In the opening column of this series, “Emerging Technology, Evolving Threats,” [check out Part I and Part II], I wrote about quantum computing — how it portends both great opportunity and cybersecurity challenges. While very real and a subject we overlook at our peril, we most likely will not be grappling with its tangible impact any time soon.
5G, on the other hand, is an entirely different story. It’s here; it’s now, and it’s redefining network architecture. Taking responsibility for its advancement in a secure manner has never been more important, particularly given the growing aspects of our daily lives that are attaching to it. That begs the question: Who ultimately is responsible for its associated security? The adage, “what’s everybody’s business is nobody’s business,” looms menacingly over us.
In Pursuit of a Connected Yet Distributed Future
Our adversaries know that the attractive force of 5G-powered applications offer new attack vectors through which to advance their interests, which of course demands that we give as much attention — if not more attention — to countering those efforts in the way we secure those devices, applications and connections.
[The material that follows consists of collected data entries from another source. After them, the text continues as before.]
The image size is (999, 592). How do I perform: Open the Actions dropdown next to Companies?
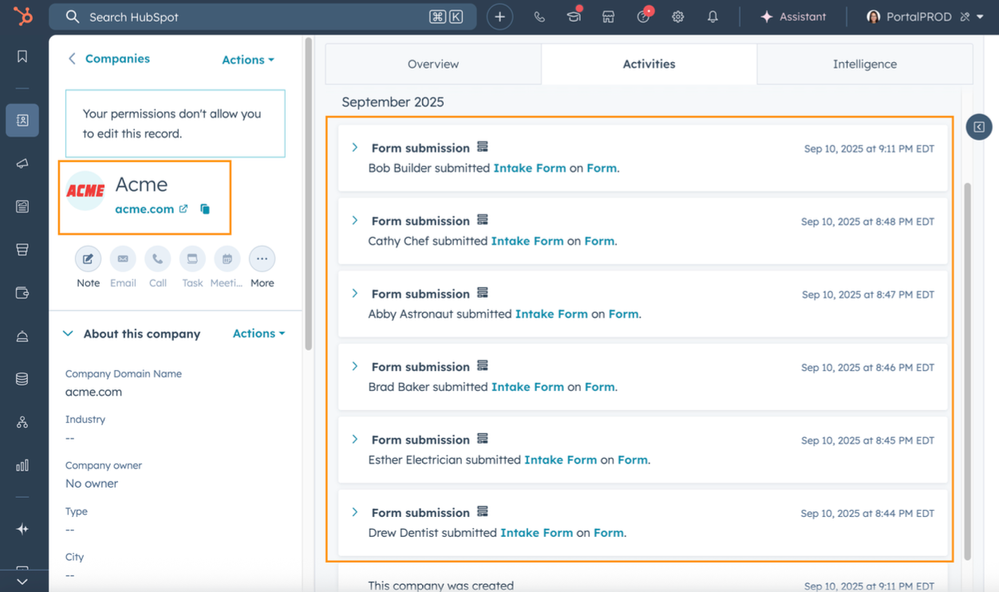[x=246, y=59]
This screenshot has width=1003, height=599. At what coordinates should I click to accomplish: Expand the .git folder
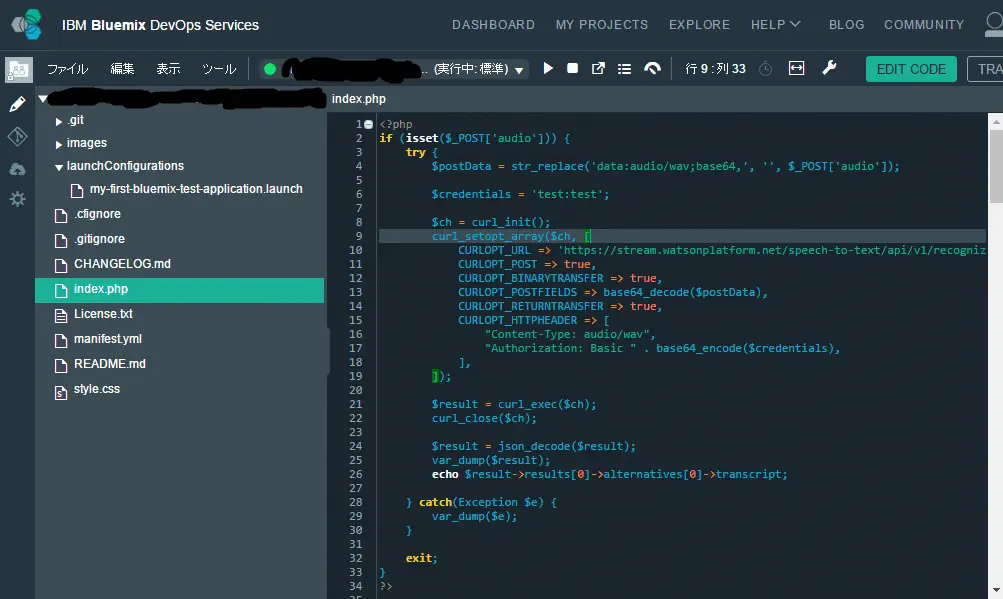(x=59, y=121)
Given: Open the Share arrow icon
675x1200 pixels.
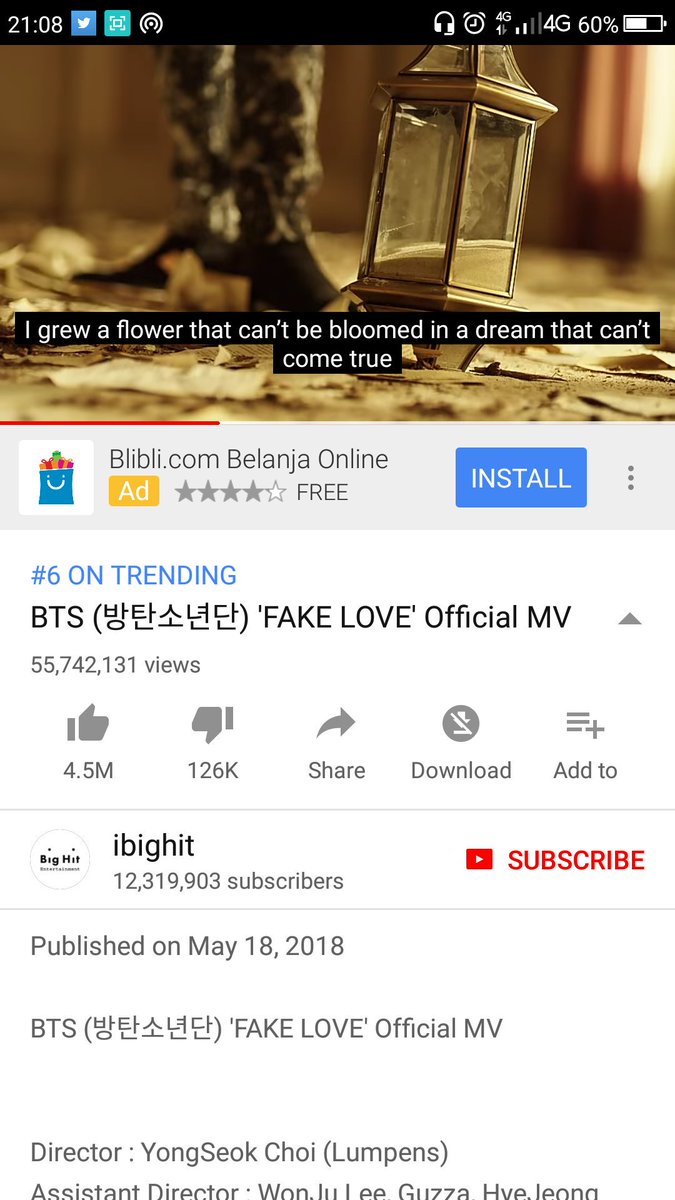Looking at the screenshot, I should (336, 724).
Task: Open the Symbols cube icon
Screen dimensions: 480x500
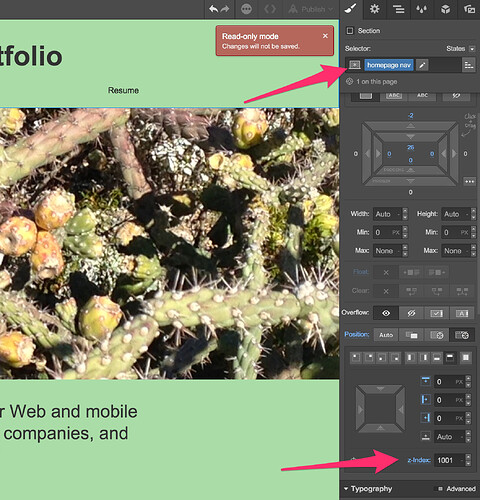Action: point(446,9)
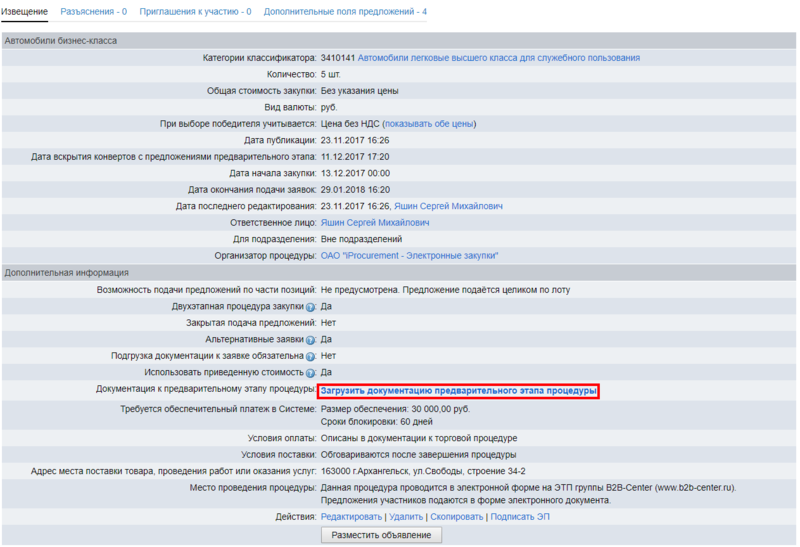Viewport: 800px width, 547px height.
Task: Click the Удалить action link
Action: coord(406,516)
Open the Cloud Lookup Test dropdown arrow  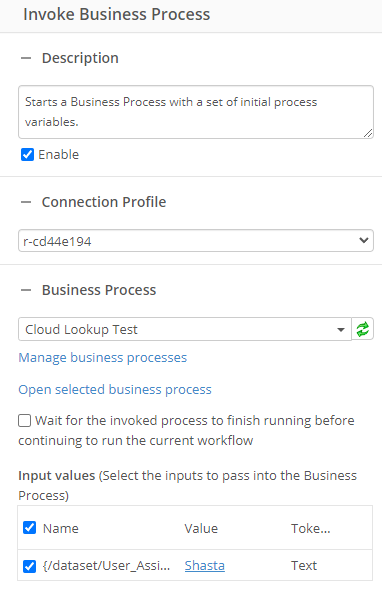click(x=341, y=330)
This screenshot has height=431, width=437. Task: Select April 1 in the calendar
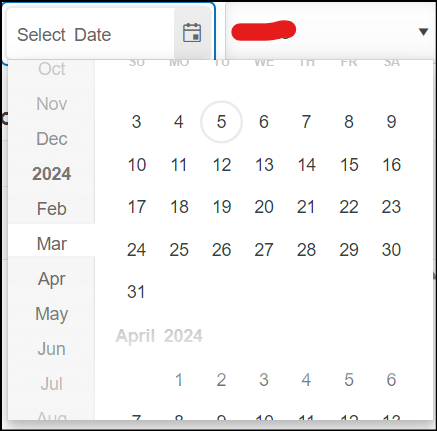point(179,380)
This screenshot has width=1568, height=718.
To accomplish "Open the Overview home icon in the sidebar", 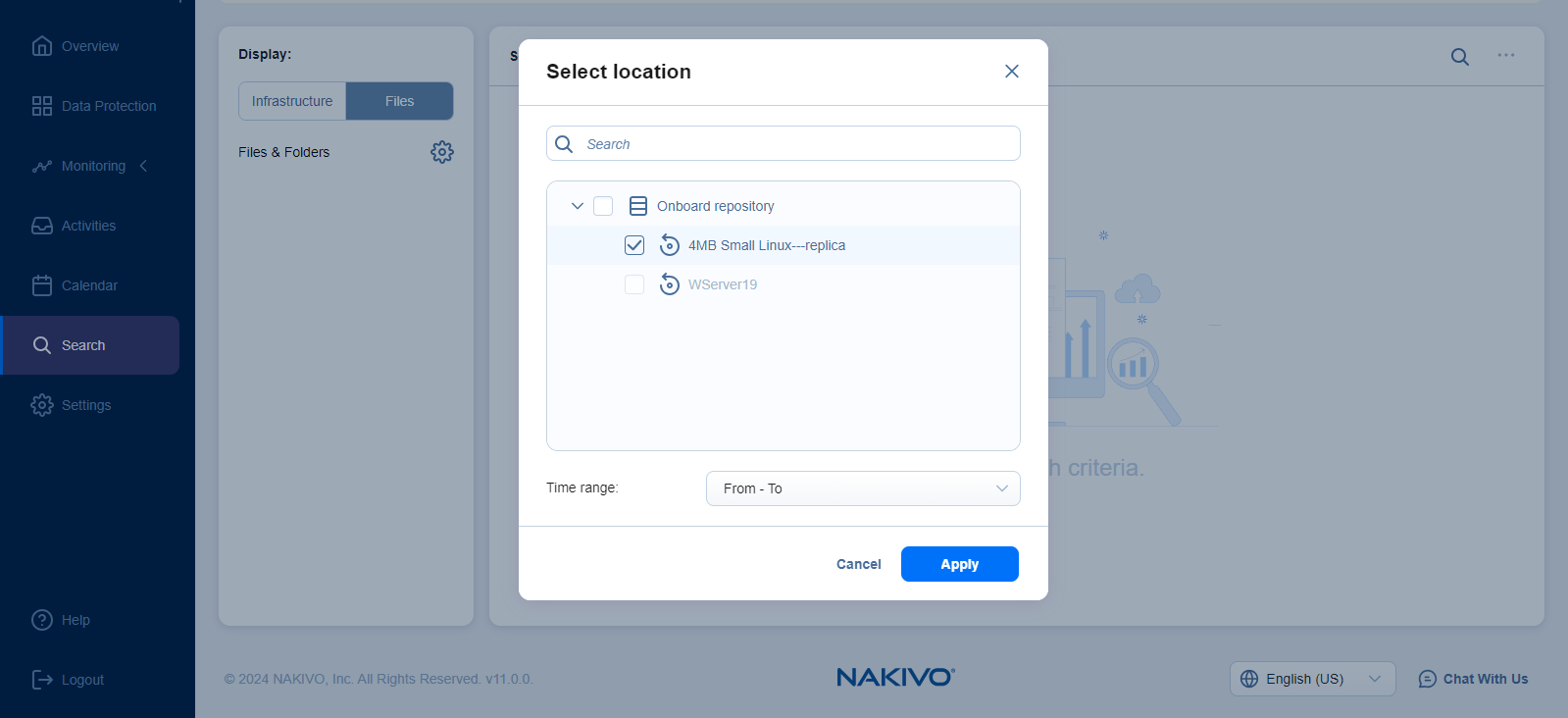I will coord(42,46).
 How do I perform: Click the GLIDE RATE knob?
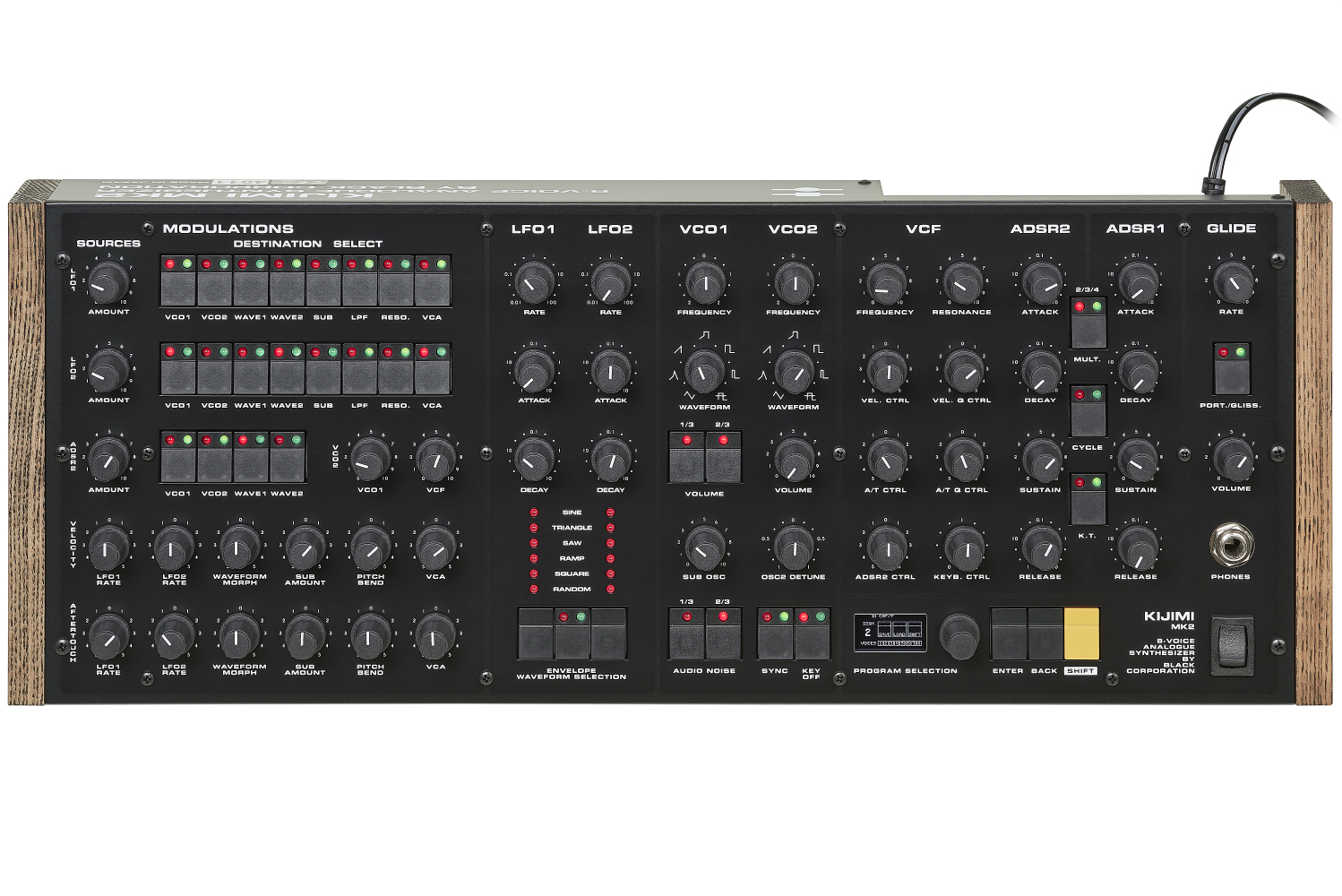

As a society, we long ago began moving into a world where the barriers between physical and digital worlds were dissipating, and the proliferation of devices supported by 5G has only exacerbated that growing porosity. It reflects a complete physical overhaul of our essential networks and, because 5G reflects a conversion to what is mostly an all-software network, we must expect the cybersecurity challenges (and vulnerabilities) that come with that.
Christopher Krebs, former Director of CISA, rightly opined: “…5G is the single biggest critical infrastructure build that the globe has seen in the last 25 years and, coupled with the growth of cloud computing, automation, and…artificial intelligence, demands focused attention today to secure tomorrow.”
2G brought improved coverage and texting. 3G introduced voice with data and internet. 4G was synonymous with speed and LTE. 5G will be anchored to distributed computing, fundamentally changing the nature of data and its utility.
Every industry and area of our life will see the benefits of a 5G-driven era from the way we consume and engage with media to the options we’re offered in the form of personalized, proactive healthcare. A major transformation is on the way. We’ll begin to see more smart homes, smart cities, industrial automation, autonomous vehicles, telemedicine and virtual/augmented reality. At that heart of all that lies a key factor of the 5G network, which leaves us more vulnerable to cyberattacks than did its predecessors. That factor reflects a shift from centralized, hardware-based switching to distributed, software-defined digital routing. This evolution removes a singular location where security inspection and control protocols can be executed. 5G utilizes a web of digital routers throughout the network. In turn, as the core architecture fundamentally changes, our approach to securing it must change in step.
As I mentioned above, 5G presents new surfaces of attack for cybercriminals to exploit; an environment larger and more complex than the cyber community has heretofore defended. Defense strategies must be secure by design, built around 5G — not the other way around.
The importance of that orientation was demonstrated in 2016 when hackers shut down large portions of the internet by taking control of millions of low-cost chips in the motherboards of digital video recorders and security cameras. Consumers and manufacturers simply didn’t consider cybersecurity when buying low-cost connected devices, and retailers did not prioritize security in their stocking decisions. Manufacturers didn’t emphasize cybersecurity in the components they purchased and, thus, chip manufacturers did not include cyber protections in their products. There was no defined role or responsibility for ensuring and sustaining post-purchase cybersecurity.
The good news: Today, products are brought to market with 5G-ready capabilities built in. The product is being built around the technology — and that’s how, as a society, we’ll keep our connected devices secure.
Success Moving Forward
One crucial area of focus builds on the security foundation laid by 4G in the form of artificial intelligence- (AI) supported machine learning (ML). Cybersecurity strategies for the 5G world will need to use that technology to its fullest extent to proactively identify suspicious or malicious behavior, detect patterns and map potential criminal activity in real-time. AI-supported ML is, in effect, the new layer of preventative protection, the prowess of which can address the new surface layers of an attack made available by 5G. Cyberattacks on 5G will be software attacks and must be countered with software protections.
As a culture, we must not allow the newness of 5G to lull us into an anesthetized state of complacency. The reality is that the internet’s connection to people and the things they depend on will be increasingly established through potentially vulnerable 5G networks. The cyber community must address the raised stakes that threaten our national critical infrastructures. For companies and consumers alike, the responsibility to focus on vulnerabilities created by 5G is imperative in our efforts to thwart potential crippling attacks.